_Screenshot grounding data:_
--- --- ---

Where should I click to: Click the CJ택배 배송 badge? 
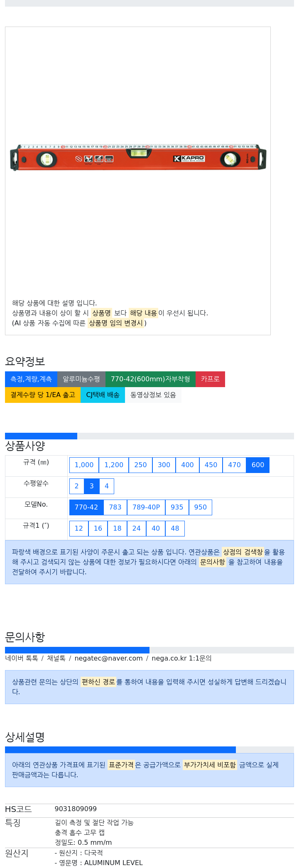(x=103, y=395)
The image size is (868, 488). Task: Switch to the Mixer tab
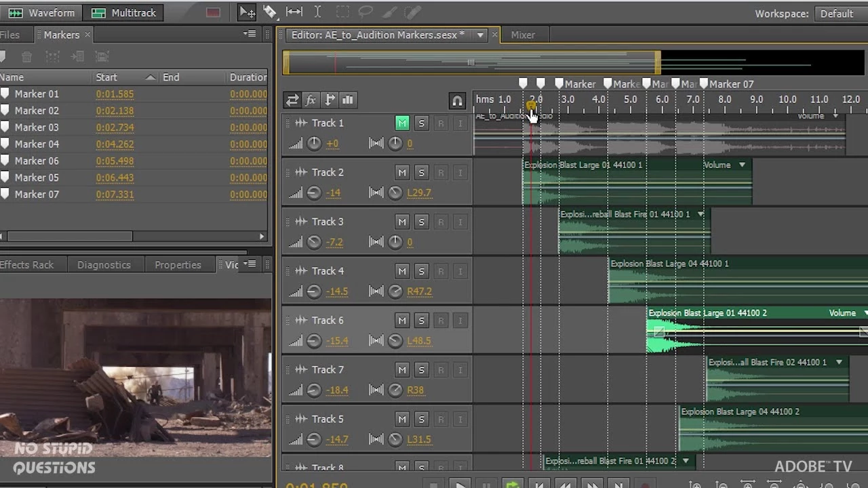523,35
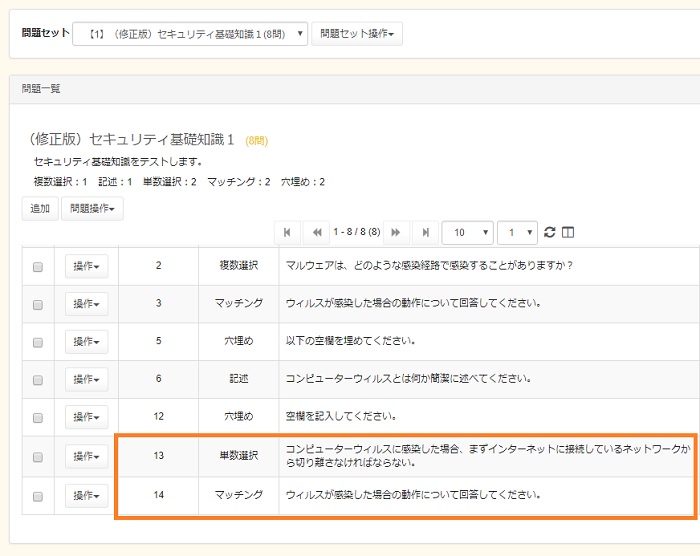Tick the checkbox for question 14
The image size is (700, 556).
click(38, 496)
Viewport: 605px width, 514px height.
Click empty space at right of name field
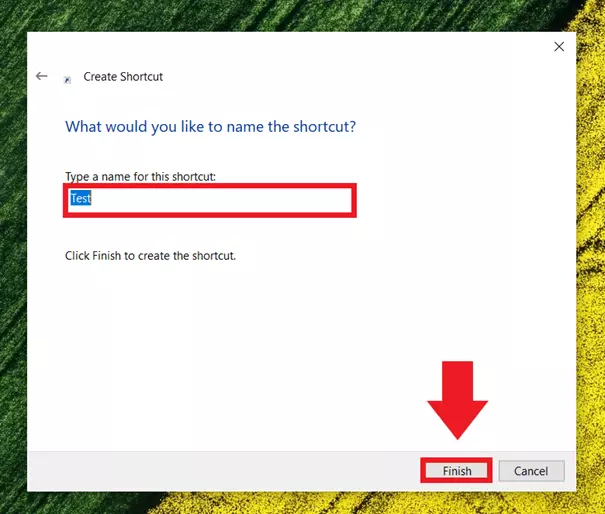(250, 199)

--- --- ---

Copy the final stretch of the entries exactly: the line containing "The image size is (868, 488)." and every line after it through the last. Include no pictures and nothing more.

The image size is (868, 488). Task: Switch to the Mixer tab
523,35
Tick the checkbox for question 14
The image size is (700, 556).
click(38, 496)
Viewport: 605px width, 514px height.
Click empty space at right of name field
(250, 199)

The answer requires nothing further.